------ Source information
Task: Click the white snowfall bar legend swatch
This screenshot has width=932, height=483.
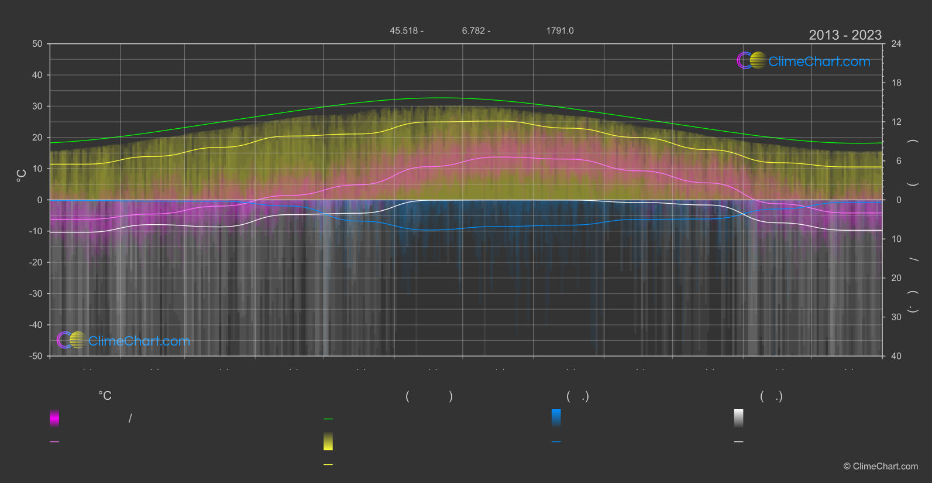Action: pos(739,418)
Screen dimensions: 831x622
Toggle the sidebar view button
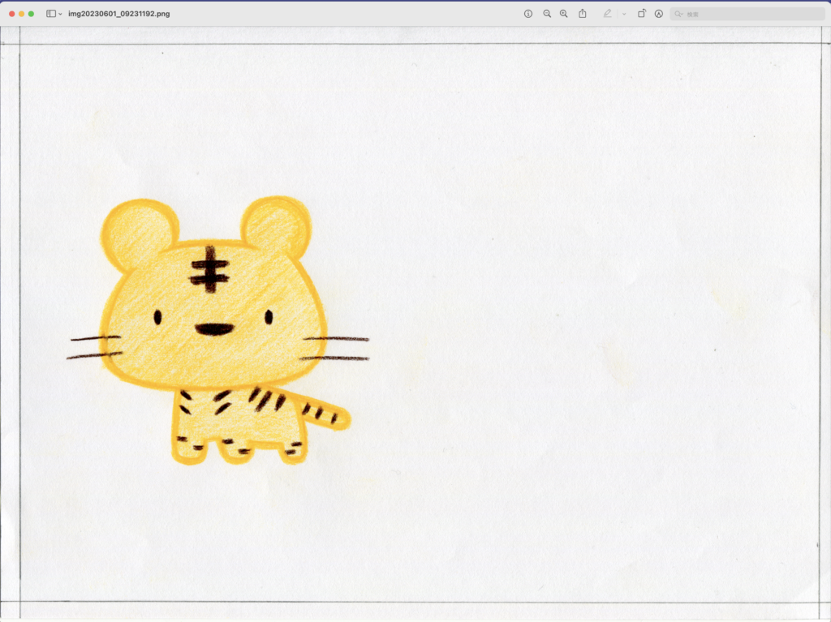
------------
**What to work on**
Beginning with the line containing "Screen dimensions: 831x622" and ending with the last line of the listing above, output those lines exactly as written, without pictures.

**Output for this exercise**
Screen dimensions: 831x622
Toggle the sidebar view button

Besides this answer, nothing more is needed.